Entre a espada e a parede, Zuckerberg escolheu a defesa dos seus interesses económicos imediatos, em detrimento do papel “sem precedentes” (palavras suas durante uma sessão no congresso americano) que o programa de fact-checking que agora termina nos Estados Unidos desempenhou na promoção da verdade na maior rede social do mundo. Business as usual, portanto.

Mark Zuckerberg, líder da Meta, empresa proprietária do Facebook, anunciou há dias, com doses apreciáveis de estrondo e energia, a intenção de terminar as parcerias editoriais que a empresa mantém há vários anos com os jornais norte-americanos de fact-checking.
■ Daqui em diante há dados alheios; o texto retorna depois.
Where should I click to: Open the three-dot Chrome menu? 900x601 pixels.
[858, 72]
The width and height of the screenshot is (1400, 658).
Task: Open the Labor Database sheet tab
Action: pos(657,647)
Apesar de ser passível de discussão, a decisão de Zuckerberg é não só legítima como pouco ou nada surpreendente. Legítima porque a Meta é uma empresa privada e, nessa medida, é livre para fazer negócios com quem entende. Acredito demasiado nas virtudes da economia liberal para condenar decisões de gestão unicamente porque as lamento. Pouco surpreendente, porque esperada pelos espíritos mais atentos. Dias depois da sua eleição, Donald Trump foi cristalino sobre as suas intenções, ao ameaçar as Big Techs com o fim dos negócios bilionários que têm com o Estado, caso estas continuassem a colaborar com os fact-checkers norte-americanos.

Entre a espada e a parede, Zuckerberg escolheu a defesa dos seus interesses económicos imediatos, em detrimento do papel “sem precedentes” (palavras suas durante uma sessão no congresso americano) que o programa de fact-checking que agora termina nos Estados Unidos desempenhou na promoção da verdade na maior rede social do mundo. Business as usual, portanto.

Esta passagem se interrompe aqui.